--- EXERCISE ---
Copy out the records below exactly as they appear.

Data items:
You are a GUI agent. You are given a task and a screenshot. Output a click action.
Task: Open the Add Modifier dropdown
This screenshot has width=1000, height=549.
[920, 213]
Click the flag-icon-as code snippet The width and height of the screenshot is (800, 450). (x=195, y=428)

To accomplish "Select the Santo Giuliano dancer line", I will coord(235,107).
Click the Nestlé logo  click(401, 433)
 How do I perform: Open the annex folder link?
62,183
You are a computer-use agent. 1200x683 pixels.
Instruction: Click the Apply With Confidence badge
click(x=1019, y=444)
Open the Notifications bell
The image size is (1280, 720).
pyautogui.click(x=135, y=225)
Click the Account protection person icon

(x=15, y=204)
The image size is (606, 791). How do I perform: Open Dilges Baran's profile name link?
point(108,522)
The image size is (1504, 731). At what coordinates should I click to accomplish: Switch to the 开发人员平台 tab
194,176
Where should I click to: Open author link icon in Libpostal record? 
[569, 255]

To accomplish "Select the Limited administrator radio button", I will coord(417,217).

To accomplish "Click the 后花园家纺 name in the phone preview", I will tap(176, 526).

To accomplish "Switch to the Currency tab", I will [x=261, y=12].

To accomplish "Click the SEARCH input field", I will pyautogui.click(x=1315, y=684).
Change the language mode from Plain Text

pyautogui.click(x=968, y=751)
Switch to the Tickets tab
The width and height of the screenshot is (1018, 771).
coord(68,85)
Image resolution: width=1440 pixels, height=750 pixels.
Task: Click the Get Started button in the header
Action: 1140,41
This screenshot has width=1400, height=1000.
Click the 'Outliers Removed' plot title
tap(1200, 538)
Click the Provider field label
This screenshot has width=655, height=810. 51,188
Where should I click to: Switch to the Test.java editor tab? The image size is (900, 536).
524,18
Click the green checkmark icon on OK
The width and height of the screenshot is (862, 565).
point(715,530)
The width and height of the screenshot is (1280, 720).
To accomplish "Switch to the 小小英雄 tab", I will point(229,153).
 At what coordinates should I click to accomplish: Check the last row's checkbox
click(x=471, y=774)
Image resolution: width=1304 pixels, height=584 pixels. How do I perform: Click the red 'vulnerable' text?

--- TASK OUTPUT ---
You are a GUI agent. You are given a task and a screenshot. Output a click action.
Task: Open the Add Modifier dropdown
This screenshot has width=1000, height=549.
[920, 213]
Click the flag-icon-as code snippet The width and height of the screenshot is (800, 450). (x=195, y=428)

To accomplish "Select the Santo Giuliano dancer line", I will coord(235,107).
Click the Nestlé logo  click(401, 433)
 How do I perform: Open the annex folder link?
62,183
You are a computer-use agent. 1200x683 pixels.
Instruction: Click the Apply With Confidence badge
click(x=1019, y=444)
Open the Notifications bell
The image size is (1280, 720).
pyautogui.click(x=135, y=225)
Click the Account protection person icon

(x=15, y=204)
The image size is (606, 791). How do I perform: Open Dilges Baran's profile name link?
point(108,522)
The image size is (1504, 731). At what coordinates should I click to accomplish: Switch to the 开发人员平台 tab
194,176
Where should I click to: Open author link icon in Libpostal record? 
[569, 255]

To accomplish "Select the Limited administrator radio button", I will coord(417,217).

To accomplish "Click the 后花园家纺 name in the phone preview", I will tap(176, 526).

To accomplish "Switch to the Currency tab", I will [x=261, y=12].

To accomplish "Click the SEARCH input field", I will pyautogui.click(x=1315, y=684).
Change the language mode from Plain Text

pyautogui.click(x=968, y=751)
Switch to the Tickets tab
The width and height of the screenshot is (1018, 771).
coord(68,85)
Image resolution: width=1440 pixels, height=750 pixels.
Task: Click the Get Started button in the header
Action: 1140,41
This screenshot has width=1400, height=1000.
Click the 'Outliers Removed' plot title
tap(1200, 538)
Click the Provider field label
This screenshot has width=655, height=810. 51,188
Where should I click to: Switch to the Test.java editor tab? The image size is (900, 536).
524,18
Click the green checkmark icon on OK
The width and height of the screenshot is (862, 565).
point(715,530)
The width and height of the screenshot is (1280, 720).
To accomplish "Switch to the 小小英雄 tab", I will point(229,153).
 At what coordinates should I click to accomplish: Check the last row's checkbox
click(x=471, y=774)
Image resolution: width=1304 pixels, height=584 pixels. How do I perform: Click the red 'vulnerable' text?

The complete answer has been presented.